En effet, le Législateur belge n'a pas fait
choix de modifier la notion d'écrit en assimilant les données électroniques au
scripturales comme en France où la notion de faux a fait l'objet du nouvel article 441-1 (19).
Ce nouveau délit ne requérant aucune
intention particulière (20) ne vise que le fait (et sa tentative)
" de dissimuler intentionnellement la vérité par le biais de manipulations
informatiques de données pertinentes sur le plan Juridique " (21)
ou de faire usage de ses donnés (22).
L'application du nouvel article 220 bis CP
supposera donc " la réalisation effective d'un inconvénient spécifique " (23).
Si cette dernière condition évite,
suppose-t-on, une criminalisation excessive, son introduction sera, à tout le moins,
sujette à interprétation.
Enfin, relevant la gravité (24)
de tels actes, le Législateur prévoit un régime de récidive spécifique.
Toutefois, ces peines sont moins sévères que celles prévues pour le "faux civil
"(25).
1.3 FICHE SYNOPTIQUE
Pas d'intention frauduleuse - altération de
la vérité par des manipulations sur des données informatiques pertinentes sur le plan
juridique.
Faux en informatique : emprisonnement de 6
mois à 5 ans et/ou amende de 26 à 100.000 bef
Tentative de faux en informatique : emprisonnement de 6 mois à 3 ans et/ou amende de 26
à 50.000 bef
Usage de faux en informatique : emprisonnement de 6 mois à 5 ans et/ou amende de 26 à
100.000 bef
Tentative de faux en informatique : non
prévu.
Récidive spécifique: peines doublées.
Faits spécialement visés
- fabrication de cartes de crédit fausses ou falsifiées,
- faux en matière de contrats numériques.
2.1. TEXTE DE
L'AVANT-PROJET
Article 504 quater.
§1. Celui qui, en vue de se procurer
pour soi-même ou pour autrui un avantage patrimonial frauduleux, introduit dans un
système informatique, modifie ou efface des données qui sont stockées, traitées ou
transmises par un système informatique, ou modifie par tout moyen technologique
l'utilisation possible des données dans un système informatique, est puni d'un
emprisonnement de six mois à trois ans et d'une amende de 26 francs à 50.000 francs ou
d'une de ces peines.
§2. Celui qui, par la commission de
l'infraction visée au §1er, obtient pour soi-même ou pour autrui un avantage
patrimonial frauduleux est puni d'un emprisonnement de six mois à cinq ans et d'une
amende de 26 francs à 100.000 francs ou d'une de ces peines.
§3. Les peines portées par les §§1 et
2 sont doublées si une infraction à l'une de ces dispositions est commise dans les cinq
ans qui suivent un jugement ou un arrêt de condamnation pour une de ces infractions ou
pour une des infractions prévues aux articles 210 bis, 259 bis, 314 bis ou au titre IX
bis de ce code.
2.2.
COMMENTAIRES
Cette nouvelle incrimination suppose que la
manipulation de données ait été réalisée dans l'intention de se procurer un avantage
patrimonial frauduleux.
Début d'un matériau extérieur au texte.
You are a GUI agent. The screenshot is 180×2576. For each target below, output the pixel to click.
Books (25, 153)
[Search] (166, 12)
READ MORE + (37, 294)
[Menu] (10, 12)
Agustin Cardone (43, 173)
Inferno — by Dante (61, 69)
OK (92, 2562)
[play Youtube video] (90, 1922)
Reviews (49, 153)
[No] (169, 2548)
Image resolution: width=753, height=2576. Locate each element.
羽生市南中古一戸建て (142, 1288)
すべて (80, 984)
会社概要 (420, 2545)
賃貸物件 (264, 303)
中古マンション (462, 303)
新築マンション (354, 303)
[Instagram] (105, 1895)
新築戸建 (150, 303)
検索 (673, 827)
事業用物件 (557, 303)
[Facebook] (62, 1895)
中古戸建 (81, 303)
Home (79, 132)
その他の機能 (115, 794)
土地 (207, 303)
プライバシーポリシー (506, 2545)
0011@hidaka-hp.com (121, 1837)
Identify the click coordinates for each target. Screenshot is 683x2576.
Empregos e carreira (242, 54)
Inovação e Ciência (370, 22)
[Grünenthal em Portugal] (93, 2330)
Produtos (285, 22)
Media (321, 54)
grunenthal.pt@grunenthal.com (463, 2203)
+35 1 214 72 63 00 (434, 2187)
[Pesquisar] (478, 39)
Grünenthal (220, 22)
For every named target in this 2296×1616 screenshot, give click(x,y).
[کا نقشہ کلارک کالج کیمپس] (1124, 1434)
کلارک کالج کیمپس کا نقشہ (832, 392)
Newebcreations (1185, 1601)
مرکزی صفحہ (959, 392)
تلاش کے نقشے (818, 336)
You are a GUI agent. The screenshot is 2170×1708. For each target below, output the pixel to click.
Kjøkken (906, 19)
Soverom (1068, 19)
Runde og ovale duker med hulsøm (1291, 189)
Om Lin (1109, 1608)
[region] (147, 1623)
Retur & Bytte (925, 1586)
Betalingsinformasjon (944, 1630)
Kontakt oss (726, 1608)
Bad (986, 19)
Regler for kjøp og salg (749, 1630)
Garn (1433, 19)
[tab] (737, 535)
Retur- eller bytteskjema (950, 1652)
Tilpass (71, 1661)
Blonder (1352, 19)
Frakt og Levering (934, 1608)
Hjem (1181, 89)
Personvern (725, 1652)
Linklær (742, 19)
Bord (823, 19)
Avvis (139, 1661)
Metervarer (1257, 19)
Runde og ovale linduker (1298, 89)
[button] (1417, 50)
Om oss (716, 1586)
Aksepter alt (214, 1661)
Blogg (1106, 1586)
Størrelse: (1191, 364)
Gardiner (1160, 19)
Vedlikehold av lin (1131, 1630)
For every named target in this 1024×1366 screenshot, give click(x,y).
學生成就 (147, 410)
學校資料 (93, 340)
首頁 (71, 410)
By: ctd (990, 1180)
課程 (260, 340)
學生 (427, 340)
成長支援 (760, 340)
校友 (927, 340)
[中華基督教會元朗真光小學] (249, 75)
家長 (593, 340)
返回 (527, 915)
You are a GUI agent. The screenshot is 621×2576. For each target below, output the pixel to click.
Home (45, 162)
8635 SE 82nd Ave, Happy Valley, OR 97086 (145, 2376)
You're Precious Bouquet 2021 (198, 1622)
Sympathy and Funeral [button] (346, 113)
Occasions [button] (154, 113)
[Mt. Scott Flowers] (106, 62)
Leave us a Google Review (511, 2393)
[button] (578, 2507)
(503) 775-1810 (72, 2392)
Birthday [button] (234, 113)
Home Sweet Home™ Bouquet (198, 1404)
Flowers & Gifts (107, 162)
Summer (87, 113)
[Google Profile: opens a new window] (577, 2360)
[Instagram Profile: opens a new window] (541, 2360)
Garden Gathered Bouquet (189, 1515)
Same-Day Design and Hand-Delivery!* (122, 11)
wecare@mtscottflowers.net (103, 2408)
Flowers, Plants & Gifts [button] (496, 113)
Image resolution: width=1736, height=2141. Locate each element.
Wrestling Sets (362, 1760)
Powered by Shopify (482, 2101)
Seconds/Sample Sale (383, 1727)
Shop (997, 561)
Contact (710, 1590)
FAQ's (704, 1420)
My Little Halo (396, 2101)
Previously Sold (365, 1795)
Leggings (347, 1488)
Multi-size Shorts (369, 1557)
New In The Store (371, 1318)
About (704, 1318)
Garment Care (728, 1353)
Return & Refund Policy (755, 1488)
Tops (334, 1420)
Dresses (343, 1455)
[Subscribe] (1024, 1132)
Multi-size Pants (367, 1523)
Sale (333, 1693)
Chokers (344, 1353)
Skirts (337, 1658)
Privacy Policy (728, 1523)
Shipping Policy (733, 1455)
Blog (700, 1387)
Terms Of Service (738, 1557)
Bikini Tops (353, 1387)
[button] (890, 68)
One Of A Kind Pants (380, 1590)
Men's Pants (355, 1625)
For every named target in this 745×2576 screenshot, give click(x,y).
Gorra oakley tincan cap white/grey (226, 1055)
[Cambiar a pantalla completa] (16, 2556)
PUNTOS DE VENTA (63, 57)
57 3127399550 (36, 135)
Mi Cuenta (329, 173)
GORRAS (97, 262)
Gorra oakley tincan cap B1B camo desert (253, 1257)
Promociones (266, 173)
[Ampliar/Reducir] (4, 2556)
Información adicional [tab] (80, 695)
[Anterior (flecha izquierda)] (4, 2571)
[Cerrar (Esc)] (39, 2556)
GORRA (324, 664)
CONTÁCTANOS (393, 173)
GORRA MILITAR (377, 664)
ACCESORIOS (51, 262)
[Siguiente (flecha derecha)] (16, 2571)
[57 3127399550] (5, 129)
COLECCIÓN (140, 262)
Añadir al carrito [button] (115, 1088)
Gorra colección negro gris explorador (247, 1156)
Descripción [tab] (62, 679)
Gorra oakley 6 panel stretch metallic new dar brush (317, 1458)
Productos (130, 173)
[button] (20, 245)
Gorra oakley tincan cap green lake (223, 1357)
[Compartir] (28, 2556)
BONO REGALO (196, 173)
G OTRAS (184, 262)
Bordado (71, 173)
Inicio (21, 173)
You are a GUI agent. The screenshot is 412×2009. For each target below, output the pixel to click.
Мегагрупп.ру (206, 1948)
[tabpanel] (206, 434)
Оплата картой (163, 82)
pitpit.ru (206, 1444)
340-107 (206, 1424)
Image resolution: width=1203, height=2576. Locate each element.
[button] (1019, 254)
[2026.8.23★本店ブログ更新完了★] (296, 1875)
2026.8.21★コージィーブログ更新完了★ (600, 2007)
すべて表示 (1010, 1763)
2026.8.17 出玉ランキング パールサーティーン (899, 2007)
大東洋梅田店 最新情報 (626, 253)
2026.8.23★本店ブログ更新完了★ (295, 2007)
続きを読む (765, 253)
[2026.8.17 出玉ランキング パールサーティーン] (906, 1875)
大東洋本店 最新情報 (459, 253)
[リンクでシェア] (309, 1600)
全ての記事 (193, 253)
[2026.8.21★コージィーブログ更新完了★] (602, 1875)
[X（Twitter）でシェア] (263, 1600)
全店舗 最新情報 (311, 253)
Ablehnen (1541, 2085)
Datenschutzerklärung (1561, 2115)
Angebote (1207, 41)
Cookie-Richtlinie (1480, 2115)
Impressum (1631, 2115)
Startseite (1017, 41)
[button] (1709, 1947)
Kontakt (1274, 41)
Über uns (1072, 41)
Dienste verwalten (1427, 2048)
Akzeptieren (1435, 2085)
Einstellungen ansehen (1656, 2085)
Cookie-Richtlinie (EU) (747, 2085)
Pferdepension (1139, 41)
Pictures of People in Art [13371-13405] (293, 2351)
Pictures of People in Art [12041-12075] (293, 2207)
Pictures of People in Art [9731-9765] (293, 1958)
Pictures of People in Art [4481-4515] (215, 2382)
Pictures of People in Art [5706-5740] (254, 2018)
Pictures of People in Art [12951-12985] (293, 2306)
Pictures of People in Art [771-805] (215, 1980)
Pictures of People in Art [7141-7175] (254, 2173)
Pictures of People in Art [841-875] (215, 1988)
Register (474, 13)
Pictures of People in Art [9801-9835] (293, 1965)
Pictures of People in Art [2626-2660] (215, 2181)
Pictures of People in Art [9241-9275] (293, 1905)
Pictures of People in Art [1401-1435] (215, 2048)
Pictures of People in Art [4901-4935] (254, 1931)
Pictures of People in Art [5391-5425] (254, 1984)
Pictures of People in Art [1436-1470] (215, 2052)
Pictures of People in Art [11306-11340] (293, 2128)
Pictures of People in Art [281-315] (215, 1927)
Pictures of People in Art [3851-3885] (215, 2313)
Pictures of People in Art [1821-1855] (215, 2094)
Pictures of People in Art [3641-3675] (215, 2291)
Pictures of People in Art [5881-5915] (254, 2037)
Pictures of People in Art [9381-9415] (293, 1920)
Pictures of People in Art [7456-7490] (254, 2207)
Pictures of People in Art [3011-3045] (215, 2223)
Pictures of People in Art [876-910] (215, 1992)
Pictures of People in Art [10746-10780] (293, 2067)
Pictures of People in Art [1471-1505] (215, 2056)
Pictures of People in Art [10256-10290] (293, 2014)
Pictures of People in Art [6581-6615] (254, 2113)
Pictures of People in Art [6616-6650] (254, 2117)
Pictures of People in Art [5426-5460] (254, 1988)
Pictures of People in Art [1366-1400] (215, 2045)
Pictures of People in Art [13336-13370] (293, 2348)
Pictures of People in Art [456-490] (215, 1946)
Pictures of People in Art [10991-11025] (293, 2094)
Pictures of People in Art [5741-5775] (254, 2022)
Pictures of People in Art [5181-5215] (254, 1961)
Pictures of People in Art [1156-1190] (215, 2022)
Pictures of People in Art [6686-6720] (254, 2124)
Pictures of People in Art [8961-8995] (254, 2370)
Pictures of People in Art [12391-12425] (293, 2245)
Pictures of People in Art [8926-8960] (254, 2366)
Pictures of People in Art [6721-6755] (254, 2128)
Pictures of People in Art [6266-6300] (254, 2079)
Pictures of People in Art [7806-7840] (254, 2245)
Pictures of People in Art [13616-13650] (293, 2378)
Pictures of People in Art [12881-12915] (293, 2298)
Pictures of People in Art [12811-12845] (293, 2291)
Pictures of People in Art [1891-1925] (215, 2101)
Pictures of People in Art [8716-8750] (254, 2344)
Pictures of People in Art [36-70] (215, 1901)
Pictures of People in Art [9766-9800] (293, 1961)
Les peines sont alourdies si l'intention est réalisée. La
tentative n'est pas visée.
Ces actes échappaient généralement aux
sanctions.
En effet, le vol étant exclu (26),
les définitions d'escroquerie et d'abus de confiance s'y prêtait mal dans la mesure où
généralement il n'y a pas remise du corpus delicti ou encore de confiance trompée.
Les peines de la fraude informatique suivie
de l'effet escompté sont identiques de celles du faux informatiques, on aurait pu
s'attendre qu'elles soient plus sévères eu égard à l'intention frauduleuse.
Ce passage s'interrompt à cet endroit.